I’ve been in a long-distance relationship for nearly six months now. I’ve been wanting to tell you more about Jennie but I’ve been reluctant because I really like Jennie.
That may seem like a reason to write about her, but I’m paranoid about messing up a good thing. As Mark Twain said, and Jennie recently quoted, it’s better to remain silent and let people think you’re a fool than to open your mouth and remove all doubt.
For instance, if Jennie did something amusing but embarrassing, she might not appreciate me telling the world about it. Let’s say, theoretically, that she heated up a dish of spaghetti and accidentally flipped her fork in it sending hot noodles into the air and onto her face, that would be funny, right? But I could never tell that story because it might embarrass her. Remember, I said “theoretically.”

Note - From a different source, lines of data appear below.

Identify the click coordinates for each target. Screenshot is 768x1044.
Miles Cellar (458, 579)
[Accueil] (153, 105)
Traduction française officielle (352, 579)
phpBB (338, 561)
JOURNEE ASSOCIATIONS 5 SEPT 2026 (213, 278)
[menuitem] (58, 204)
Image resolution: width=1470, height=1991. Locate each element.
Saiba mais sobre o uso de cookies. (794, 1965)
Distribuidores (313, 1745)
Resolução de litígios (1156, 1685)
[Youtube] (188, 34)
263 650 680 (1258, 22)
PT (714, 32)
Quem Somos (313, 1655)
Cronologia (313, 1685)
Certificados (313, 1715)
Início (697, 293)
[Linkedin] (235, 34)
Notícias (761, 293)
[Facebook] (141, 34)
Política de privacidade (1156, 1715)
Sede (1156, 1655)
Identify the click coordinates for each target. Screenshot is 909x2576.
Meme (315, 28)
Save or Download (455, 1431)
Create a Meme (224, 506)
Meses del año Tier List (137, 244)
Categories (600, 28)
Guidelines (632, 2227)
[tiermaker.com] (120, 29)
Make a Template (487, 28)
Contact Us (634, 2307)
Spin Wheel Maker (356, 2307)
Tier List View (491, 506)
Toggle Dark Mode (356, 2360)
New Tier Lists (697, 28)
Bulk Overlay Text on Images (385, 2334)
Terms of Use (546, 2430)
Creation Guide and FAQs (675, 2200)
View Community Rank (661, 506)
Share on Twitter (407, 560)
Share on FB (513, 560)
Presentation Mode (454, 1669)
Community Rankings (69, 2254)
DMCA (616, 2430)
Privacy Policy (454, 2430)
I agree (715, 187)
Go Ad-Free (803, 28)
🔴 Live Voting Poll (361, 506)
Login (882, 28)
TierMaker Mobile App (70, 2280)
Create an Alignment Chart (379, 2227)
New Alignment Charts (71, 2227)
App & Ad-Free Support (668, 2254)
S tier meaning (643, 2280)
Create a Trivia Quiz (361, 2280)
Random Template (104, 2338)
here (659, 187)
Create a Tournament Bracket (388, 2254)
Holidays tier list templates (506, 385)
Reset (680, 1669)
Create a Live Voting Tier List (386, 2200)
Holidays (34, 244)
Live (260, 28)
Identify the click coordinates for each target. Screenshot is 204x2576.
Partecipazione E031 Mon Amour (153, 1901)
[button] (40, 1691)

Plus, Jennie is a schoolteacher, so there is a level of decorum to be upheld. What would her students think if she had splashed hot pasta all over her face? Fortunately, most 5-year-olds can’t read that well, but their parents presumably can. They might laugh and discuss how funny that would be to see the teacher theoretically adorned with noodles in her hair. I can’t let that happen.
And if the tomato sauce was so hot that it actually left a blister on her face, that would be tragic and unbecoming. And less funny but still a little funny.
And if there was such a mess on the floor that a janitor had to come in to clean the carpet, I’m pretty sure she would not want everyone to know it. It’s a good thing we’re talking theoretically.
I could never tell that story, could I?
No, I would need to stick to the facts. Like how beautiful she is and thoughtful and smart and helpful. She is all of those things. Even if she had sticky strands of spaghetti stuck to her face, she would still be the most beautiful woman you ever saw.
She is so pretty, she doesn’t need spaghetti noodle decoration to make her more beautiful. Although it would be kind of cute. Theoretically.
One of the things I like about Jennie is her mystique. She is very mysterious. For instance, what is a woman like that doing with a slouch like me? That is the mystery of the century.
I know she could do worse than me. Among the state’s prison population, there are at least two or three guys who are worse than me. But let’s keep all this between you and me. She doesn’t need to know what kind of poor choice she is making. I’m sure she can figure it out on her own when she’s not picking spaghetti noodles out of her hair. Theoretically.